Le comunità di credenti sono presenti in tutte le società, espressione della dimensione religiosa della persona umana. I credenti si aspettano dunque legittimamente di poter partecipare al dibattito pubblico. Purtroppo bisogna osservare che non è sempre così. In alcuni Paesi europei siamo testimoni, in questi ultimi tempi, di un atteggiamento che potrebbe mettere in pericolo il rispetto effettivo della libertà di religione.

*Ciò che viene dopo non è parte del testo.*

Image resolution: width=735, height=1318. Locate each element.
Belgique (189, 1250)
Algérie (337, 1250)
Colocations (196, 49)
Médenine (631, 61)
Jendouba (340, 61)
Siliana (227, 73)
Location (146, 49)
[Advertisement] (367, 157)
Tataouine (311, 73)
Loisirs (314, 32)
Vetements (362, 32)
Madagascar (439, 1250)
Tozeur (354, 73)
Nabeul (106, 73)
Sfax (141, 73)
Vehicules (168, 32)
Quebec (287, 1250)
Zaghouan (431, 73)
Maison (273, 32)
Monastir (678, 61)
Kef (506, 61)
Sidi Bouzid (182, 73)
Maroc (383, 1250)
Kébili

Se tutti sono d’accordo di rispettare il sentimento religioso degli individui, non si può dire altrettanto per il “fatto religioso”, vale a dire per la dimensione sociale delle religioni, dimenticando in questo gli impegni assunti nel quadro di quella che allora si chiamava la “Conferenza sulla Cooperazione e la Sicurezza in Europa”. Spesso viene invocato il principio della laicità, di per sé legittimo, se viene inteso come distinzione tra la comunità politica e le religioni (cfr. Gaudium et spes, n. 76). Tuttavia, distinzione non vuol dire ignoranza! La laicità non è laicismo! Essa non è altro che il rispetto di tutte le credenze da parte dello Stato, che assicura il libero esercizio delle attività di culto, spirituali, culturali e caritative delle comunità dei credenti. In una società pluralista, la laicità è un luogo di comunicazione tra le diverse tradizioni spirituali e la nazione. I rapporti tra Chiesa e Stato, al contrario, possono e devono dar luogo a un dialogo rispettoso, portatore di esperienze e di valori fecondi per il futuro di una nazione. Un sano dialogo tra lo Stato e le Chiese — che non sono concorrenti ma interlocutori — può, senza alcun dubbio, favorire lo sviluppo integrale della persona umana e l’armonia della società.
La difficoltà di accettare il fatto religioso nello spazio pubblico si è manifestata in modo emblematico in occasione del recente dibattito sulle radici cristiane dell’Europa. Alcuni hanno riletto la storia attraverso il prisma delle ideologie riduttrici, dimenticando ciò che il cristianesimo ha apportato alla cultura e alle istituzioni del continente: la dignità della persona umana, la libertà, il senso dell’universale, la scuola e l’Università, le opere di solidarietà. Senza sottovalutare le altre tradizioni religiose, resta il fatto che l’Europa si è affermata nel tempo stesso in cui veniva evangelizzata. E, in tutta giustizia, bisogna ricordare che, solo poco tempo fa, i cristiani, promuovendo la libertà e i diritti dell’uomo, hanno contribuito alla trasformazione pacifica dei regimi autoritari, nonché al ripristino della democrazia nell’Europa centrale e orientale.